Bharat Sundaresan—the Indian journalist, who in 2017, wrote a story about the struggles of former West Indies fast bowler Patrick Patterson—has started a GoFundMe page to raise funds for the beleaguered Jamaican.
Sundaresan intends to raise US$20,000 to help the 59-year-old Patterson, who took 93 wickets in 28 Tests between 1986 and 1993.
“Mr Patterson is currently struggling to even purchase groceries and to make sure he gets two meals a day. This is a plea not only to the cricketing community but to everyone who he entertained with his breath-taking displays of raw pace and that inimitable bowling action which has been attempted in every gully and backyard around the world,” the journalist said on the fundraiser page.
So far, the fund has raised just over US$13,000.
Writing for the Indian Express in 2017, Sundaresan travelled to Jamaica on several occasions in search of Patterson. He eventually found the tear-away fast bowler, whom he discovered suffers from memory lapses that have caused him to remember little from his heydays.
“While Patterson is, at times, lucid, his mind seems to be in a state of flux, swinging between reality and imagination, between what happened and what he presumes had happened,” Sundaresan wrote.

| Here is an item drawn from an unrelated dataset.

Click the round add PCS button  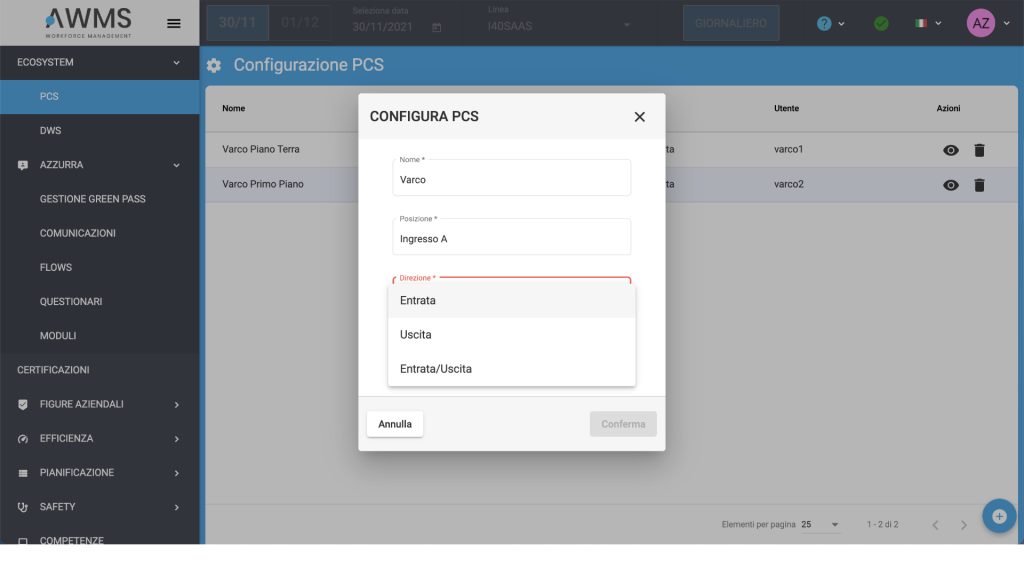(x=999, y=516)
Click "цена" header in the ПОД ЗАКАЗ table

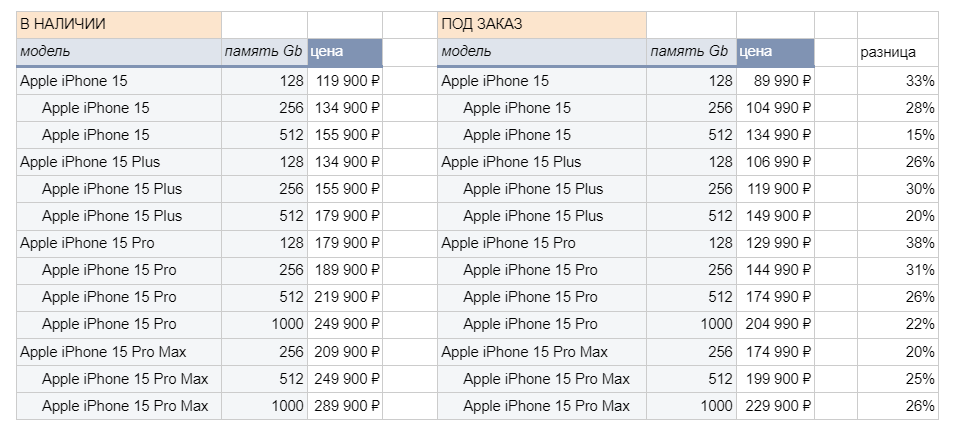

“One moment, Patterson says he doesn’t know women played cricket at the highest level, the next moment he asks why the Indian Prime Minister has visited Israel after so many years. He insists that he wants to take me on a drive to show me Kingston the next time we meet, but then he reveals that he has a car that hasn’t been used for 10 years and is rotting like everything else inside his home, including its sole occupant.”
In addition to his 93 Test wickets, Patterson also took 90 ODI wickets for the West Indies and was among the most feared of the West Indies attack.

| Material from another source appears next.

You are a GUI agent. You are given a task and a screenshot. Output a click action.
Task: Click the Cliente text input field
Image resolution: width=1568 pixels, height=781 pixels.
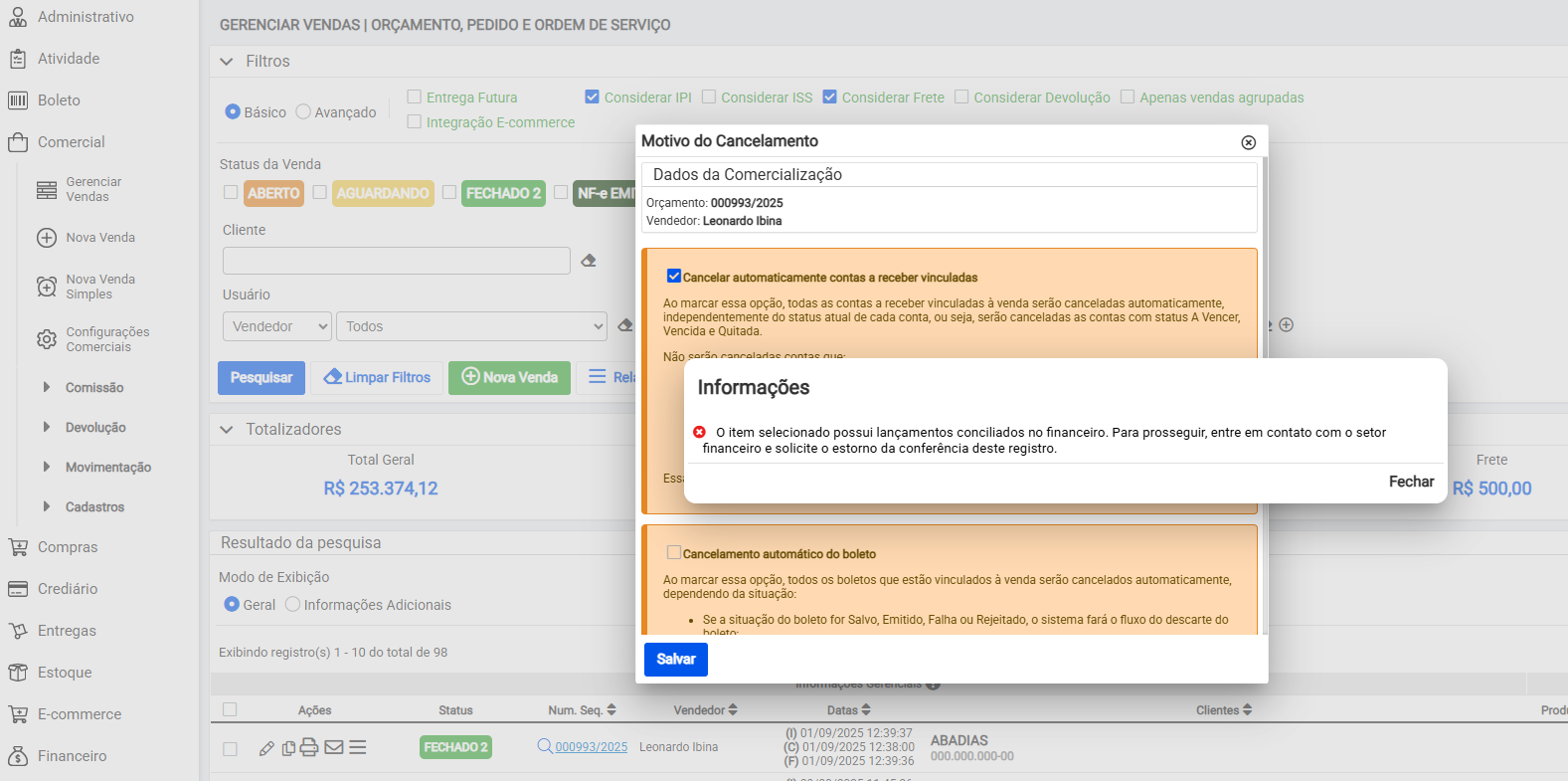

During the tour of India in the late 1980s, Patterson destroyed the home side’s batting line up taking his Test-best figures of 5 for 24 in his first innings of the first Test at New Delhi as India crumbled to 75 all out. The Jamaican would go on to take 17 wickets during the series.
Patterson was dropped during the 1993 tour of South Africa following building tensions between the bowler and Cricket West Indies administrators. During the tour of Australia that year, he walked off the field in Brisbane without telling Captain Richie Richardson.
He disappeared from public view shortly thereafter and was hardly seen again for more than two decades.